Comparative efficacy and safety of the duodenal-jejunal bypass liner in obese patients with type 2 diabetes mellitus: A case control study.

机构信息

Division of Endocrinology and Diabetology, Department of Medicine II, Medical Faculty, University Hospital of Freiburg, Freiburg, Germany.

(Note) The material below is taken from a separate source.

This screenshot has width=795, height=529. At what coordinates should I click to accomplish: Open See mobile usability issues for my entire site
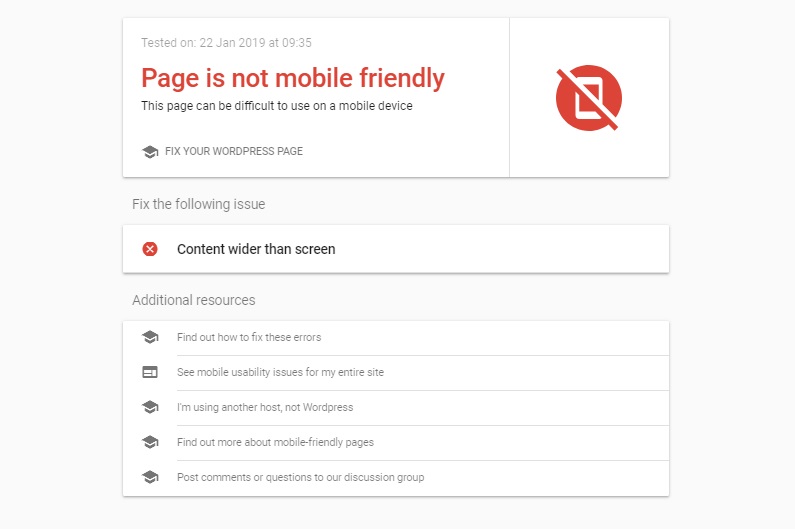click(x=280, y=372)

Department of Endocrinology and Diabetology, University Hospital Hamburg-Eppendorf, Hamburg, Germany.

出版信息

Diabetes Obes Metab. 2018 Aug;20(8):1868-1877. doi: 10.1111/dom.13300. Epub 2018 Apr 23.

Abstract

AIMS

The duodenal-jejunal bypass liner (DJBL) is an endoscopic device mimicking surgical duodenal-jejunal bypass, and is indicated for the treatment of obesity-associated type 2 diabetes mellitus. This analysis was conducted to evaluate the efficacy and safety of the DJBL in comparison to lifestyle changes and antidiabetic drugs.

MATERIALS AND METHODS

To determine the efficacy and long-term safety of the DJBL, data concerning 235 obese patients with type 2 diabetes mellitus from the German DJBL registry were analysed. For comparison with standard treatment, propensity-score-matching with patients from the German DPV registry, including the matching parameters sex, age, diabetes duration, baseline BMI and baseline HbA1c, was applied. The final matched cohort consisted of 111 patients in the DJBL group and 222 matched control DPV patients.

RESULTS

Mean treatment time with the DJBL was 47.5 ± 12.2 weeks, mean BMI reduction was 5.0 kg/m (P < .001) and mean HbA1c reduction was 1.3% (11.9 mmol/mol) (P < .001). Reduction of antidiabetic medications and improvements in other metabolic and cardiovascular risk parameters was observed. In comparison to the matched control group, mean reductions in HbA1c (-1.37% vs -0.51% [12.6 vs 3.2 mmol/mol]; P < .0001) and BMI (-3.02 kg/m vs -0.39 kg/m ; P < .0001) were significantly higher. Total cholesterol, LDL cholesterol and blood pressure were also significantly better.

CONCLUSION

This study provides the largest, so far, hypothesis-generating evidence for a putative positive risk/benefit ratio for treatment of obese patients with type 2 diabetes mellitus with the DJBL as an alternative treatment option for this patient population.

摘要

目的

十二指肠空肠旁路管(DJBL)是一种模拟手术性十二指肠空肠旁路的内镜装置,用于治疗与肥胖相关的 2 型糖尿病。本分析旨在评估 DJBL 与生活方式改变和抗糖尿病药物相比的疗效和安全性。

材料和方法

为了确定 DJBL 的疗效和长期安全性,分析了来自德国 DJBL 注册中心的 235 例肥胖 2 型糖尿病患者的数据。为了与标准治疗进行比较,应用倾向评分匹配,将患者与德国 DPV 注册中心的患者进行匹配,包括性别、年龄、糖尿病病程、基线 BMI 和基线 HbA1c 等匹配参数。最终匹配队列包括 DJBL 组的 111 例患者和 222 例匹配的对照 DPV 患者。

结果

DJBL 的平均治疗时间为 47.5±12.2 周,平均 BMI 降低 5.0kg/m(P<0.001),HbA1c 降低 1.3%(11.9mmol/mol)(P<0.001)。观察到抗糖尿病药物的减少以及其他代谢和心血管风险参数的改善。与匹配的对照组相比,HbA1c(-1.37%比-0.51%[12.6 比 3.2mmol/mol];P<0.0001)和 BMI(-3.02kg/m 比-0.39kg/m;P<0.0001)的平均降低幅度明显更高。总胆固醇、LDL 胆固醇和血压也明显更好。

结论

这项研究提供了迄今为止最大的、产生假说的证据,证明 DJBL 作为肥胖 2 型糖尿病患者的替代治疗选择,可能具有积极的风险/获益比。